Requests:
1. From the bandsaw tension switch thread, repeat the part that opens with the words containing "But the electrical" and closes with "Good solution.".
2. In the bandsaw tension switch thread, how much did the push-button limit switch cost?

# Bandsaw Blade Tension Safety Switch



## DonkeyHody (Jan 22, 2015)

Just once, I forgot to tension the blade before turning the bandsaw on. Don't want to do that again. 

For less than $10, I bought a push-button limit switch similar to the one on the blade brake. A block of wood acts as a spacer to hold the switch in the proper position. I Drilled and tapped the back of the saw case to hold the block in place. I wired the tension switch in series with the blade brake switch. Now the motor won't start unless the blade is tensioned.


----------



## difalkner (Jan 3, 2012)

Nice work, Andy! How's it work? Looks foolproof to me. Laguna should use that and pay you in saw blades!

David


----------



## DonkeyHody (Jan 22, 2015)

difalkner said:


> Nice work, Andy! How's it work? Looks foolproof to me. Laguna should use that and pay you in saw blades!
> 
> David


How's it work?? If you mean does it work well, yes it does. The blade tension lever must be at the limit of its travel or the saw won't start. 

If you mean "how" does it work, it interrupts the current to the magnetic coil that keeps the motor switch engaged. This push-button switch has 3 terminals. One is "Common", one is on when the button is pushed, the other is on when the button is released.


----------



## difalkner (Jan 3, 2012)

Yes, I meant how *well *does it work but I didn't phrase that correctly, did I? I understand the electrical part. 

But the electrical explanation may help someone who doesn't understand that part so good response on both counts - thanks!

David


----------



## Dejure (Jul 27, 2009)

Good solution.


----------



## Nickp (Dec 4, 2012)

Nicely done...


----------



## Cherryville Chuck (Sep 28, 2010)

I like it. Nice and simple but still very effective.


----------



## charlsara (May 17, 2018)

Very slick! I may adopt that. I started my Laguna untensioned one time. The blade came of as soon as I started cutting. I thought I had broke the 150.00 Resaw King blade but it was OK, Whew! Now I keep a stick on the table with "blade tension off" wrote on it. I lay it aside when the blade is tensioned.


----------



## DesertRatTom (Jul 3, 2012)

Nice idea on the switch. But for my little bandsaw kept in the shop, a simple sign would help. Maybe attach it to a short wire so I can flip it away without losing track of it. I think you should suggest this to Laguna.


----------



## DonkeyHody (Jan 22, 2015)

DesertRatTom said:


> Nice idea on the switch. But for my little bandsaw kept in the shop, a simple sign would help. Maybe attach it to a short wire so I can flip it away without losing track of it. I think you should suggest this to Laguna.


I went to Laguna's web site and submitted a message to customer service suggesting they add a stop switch on the blade tension lever. No reply.


----------



## Marco (Feb 21, 2009)

Such a good idea that someone will steal it and make a fortune :|


----------

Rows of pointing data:
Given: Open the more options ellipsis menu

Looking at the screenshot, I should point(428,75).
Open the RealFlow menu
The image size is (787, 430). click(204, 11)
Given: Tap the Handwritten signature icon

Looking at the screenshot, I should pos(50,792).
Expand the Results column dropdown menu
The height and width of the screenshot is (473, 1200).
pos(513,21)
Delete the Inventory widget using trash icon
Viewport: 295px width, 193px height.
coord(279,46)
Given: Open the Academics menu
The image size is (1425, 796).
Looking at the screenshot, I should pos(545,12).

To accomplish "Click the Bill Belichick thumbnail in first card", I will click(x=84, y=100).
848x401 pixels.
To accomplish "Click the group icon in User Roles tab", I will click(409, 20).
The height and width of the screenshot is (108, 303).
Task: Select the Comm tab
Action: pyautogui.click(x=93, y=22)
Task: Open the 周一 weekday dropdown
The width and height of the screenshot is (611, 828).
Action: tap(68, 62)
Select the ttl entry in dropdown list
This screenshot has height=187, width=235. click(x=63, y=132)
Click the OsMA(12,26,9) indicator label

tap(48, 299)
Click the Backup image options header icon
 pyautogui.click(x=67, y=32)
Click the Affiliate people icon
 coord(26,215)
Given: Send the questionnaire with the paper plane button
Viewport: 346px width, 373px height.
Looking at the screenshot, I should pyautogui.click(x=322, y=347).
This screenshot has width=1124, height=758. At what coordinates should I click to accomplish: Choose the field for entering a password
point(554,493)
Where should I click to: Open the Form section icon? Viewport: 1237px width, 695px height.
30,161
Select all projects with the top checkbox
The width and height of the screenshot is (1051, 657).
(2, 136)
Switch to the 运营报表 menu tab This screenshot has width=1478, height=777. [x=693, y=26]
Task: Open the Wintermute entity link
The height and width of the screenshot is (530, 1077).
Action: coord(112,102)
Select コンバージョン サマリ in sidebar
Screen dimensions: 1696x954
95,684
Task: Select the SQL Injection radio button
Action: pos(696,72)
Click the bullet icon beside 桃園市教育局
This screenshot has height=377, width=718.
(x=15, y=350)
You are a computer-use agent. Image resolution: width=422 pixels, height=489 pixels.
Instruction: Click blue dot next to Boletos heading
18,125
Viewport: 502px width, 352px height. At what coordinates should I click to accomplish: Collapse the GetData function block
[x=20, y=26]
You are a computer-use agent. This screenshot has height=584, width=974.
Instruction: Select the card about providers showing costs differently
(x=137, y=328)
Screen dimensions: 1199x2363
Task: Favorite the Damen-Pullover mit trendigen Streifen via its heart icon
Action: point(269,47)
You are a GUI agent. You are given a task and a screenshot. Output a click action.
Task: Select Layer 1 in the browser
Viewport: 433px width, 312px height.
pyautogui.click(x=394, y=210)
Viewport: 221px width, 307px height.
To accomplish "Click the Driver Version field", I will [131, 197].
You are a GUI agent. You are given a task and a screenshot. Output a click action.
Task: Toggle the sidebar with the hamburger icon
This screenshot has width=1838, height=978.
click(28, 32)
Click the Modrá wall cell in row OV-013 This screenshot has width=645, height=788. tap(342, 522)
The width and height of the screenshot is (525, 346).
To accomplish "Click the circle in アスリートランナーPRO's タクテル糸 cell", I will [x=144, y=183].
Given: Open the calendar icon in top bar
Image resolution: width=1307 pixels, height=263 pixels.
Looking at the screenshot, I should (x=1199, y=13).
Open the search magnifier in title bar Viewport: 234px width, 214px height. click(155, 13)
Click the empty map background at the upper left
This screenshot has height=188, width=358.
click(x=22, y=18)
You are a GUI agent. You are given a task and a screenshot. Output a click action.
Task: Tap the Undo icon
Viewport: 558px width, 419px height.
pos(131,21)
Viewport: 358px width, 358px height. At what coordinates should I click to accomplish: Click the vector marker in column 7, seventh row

Solutions to the exercise:
1.
But the electrical explanation may help someone who doesn't understand that part so good response on both counts - thanks!

David


----------



## Dejure (Jul 27, 2009)

Good solution.

2. Less than $10.